- TEXTO DE LEITURA:
--*--
Um dos problemas de alguns instrumentos jurídicos como a Lei Maria da Penha e o feminicídio como agravante penal, é contribuir para restringir a violência contra a mulher ao âmbito doméstico. A Lei Maria da Penha circunscreve o âmbito da agressão ao campo familiar, e o feminicídio como agravante penal classifica o assassinato como crime hediondo quando envolve menosprezo ou discriminação à condição de mulher, caracterizando por feminicídio o crime perpetrado pelo companheiro, marido, namorado, enfim, por um homem com quem essa mulher se relacionasse afetivamente.

Mas não seria toda violência contra a mulher justamente uma demonstração desse menosprezo que o aparato jurídico só descreve na esfera doméstica? A esta questão posso acrescentar então mais alguns problemas: Se a misoginia é estrutural e ultrapassa a relação entre um casal, e o agravante penal do feminicídio limita o problema ao que significa matar “a própria mulher”, não seria o agravante penal uma espécie de confirmação da misoginia, mas também a sua autorização ainda que pela via punitivista? O que se mata quando se mata uma mulher? Quando se mata a “própria” mulher?
--*--
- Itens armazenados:
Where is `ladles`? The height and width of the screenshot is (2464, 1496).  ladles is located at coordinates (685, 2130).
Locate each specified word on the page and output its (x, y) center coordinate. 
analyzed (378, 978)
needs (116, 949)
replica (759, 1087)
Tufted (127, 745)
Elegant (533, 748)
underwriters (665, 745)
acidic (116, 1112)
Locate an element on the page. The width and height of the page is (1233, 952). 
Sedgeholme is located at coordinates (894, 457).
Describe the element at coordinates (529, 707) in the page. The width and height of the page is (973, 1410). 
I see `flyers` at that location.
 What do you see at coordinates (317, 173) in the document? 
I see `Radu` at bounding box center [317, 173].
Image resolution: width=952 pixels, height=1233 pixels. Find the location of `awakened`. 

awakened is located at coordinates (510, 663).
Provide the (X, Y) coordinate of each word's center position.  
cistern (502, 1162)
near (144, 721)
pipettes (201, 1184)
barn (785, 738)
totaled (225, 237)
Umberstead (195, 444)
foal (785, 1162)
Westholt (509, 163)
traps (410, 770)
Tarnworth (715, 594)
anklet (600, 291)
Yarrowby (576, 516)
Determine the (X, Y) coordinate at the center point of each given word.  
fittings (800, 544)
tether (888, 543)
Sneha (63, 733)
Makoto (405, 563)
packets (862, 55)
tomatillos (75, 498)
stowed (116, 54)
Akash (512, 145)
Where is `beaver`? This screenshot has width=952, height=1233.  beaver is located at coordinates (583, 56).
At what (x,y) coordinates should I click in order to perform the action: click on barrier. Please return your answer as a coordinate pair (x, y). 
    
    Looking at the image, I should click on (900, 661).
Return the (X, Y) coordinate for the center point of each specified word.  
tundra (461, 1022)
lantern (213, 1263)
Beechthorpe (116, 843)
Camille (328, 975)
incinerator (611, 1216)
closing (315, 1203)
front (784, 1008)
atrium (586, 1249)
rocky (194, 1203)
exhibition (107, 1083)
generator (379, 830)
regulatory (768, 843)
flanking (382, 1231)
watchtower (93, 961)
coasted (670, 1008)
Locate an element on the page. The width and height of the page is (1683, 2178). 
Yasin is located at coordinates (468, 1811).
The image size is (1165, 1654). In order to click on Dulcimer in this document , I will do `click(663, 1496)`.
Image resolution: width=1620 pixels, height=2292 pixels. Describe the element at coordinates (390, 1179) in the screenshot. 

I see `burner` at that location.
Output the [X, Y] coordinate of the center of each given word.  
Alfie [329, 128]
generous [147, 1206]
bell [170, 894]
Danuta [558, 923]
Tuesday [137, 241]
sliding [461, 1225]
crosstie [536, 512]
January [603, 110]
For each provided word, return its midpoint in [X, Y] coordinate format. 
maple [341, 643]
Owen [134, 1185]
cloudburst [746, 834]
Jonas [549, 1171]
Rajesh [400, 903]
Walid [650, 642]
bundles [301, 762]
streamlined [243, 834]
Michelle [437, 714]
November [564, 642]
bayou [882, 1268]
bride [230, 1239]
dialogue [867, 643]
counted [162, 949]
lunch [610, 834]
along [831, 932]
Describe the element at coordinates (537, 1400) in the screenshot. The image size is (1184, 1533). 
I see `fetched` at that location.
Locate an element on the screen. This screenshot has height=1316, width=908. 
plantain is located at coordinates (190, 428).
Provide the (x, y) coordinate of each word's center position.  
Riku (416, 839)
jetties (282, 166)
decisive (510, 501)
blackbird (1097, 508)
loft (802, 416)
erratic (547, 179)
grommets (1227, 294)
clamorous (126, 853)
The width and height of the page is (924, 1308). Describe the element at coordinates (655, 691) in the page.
--*--
- LISTA DE EXERCÍCIOS:
#1 Extraia do texto sobre feminicídio, sem alterações, o trecho que vai de "Um dos problemas" até "se relacionasse afetivamente.", inclusive.
#2 Enumere as designações específicas de parceiro que o texto sobre feminicídio cita como autores do crime caracterizado como feminicídio.

- EXERCÍCIO RESOLVIDO:
#1
Um dos problemas de alguns instrumentos jurídicos como a Lei Maria da Penha e o feminicídio como agravante penal, é contribuir para restringir a violência contra a mulher ao âmbito doméstico. A Lei Maria da Penha circunscreve o âmbito da agressão ao campo familiar, e o feminicídio como agravante penal classifica o assassinato como crime hediondo quando envolve menosprezo ou discriminação à condição de mulher, caracterizando por feminicídio o crime perpetrado pelo companheiro, marido, namorado, enfim, por um homem com quem essa mulher se relacionasse afetivamente.

#2 companheiro; marido; namorado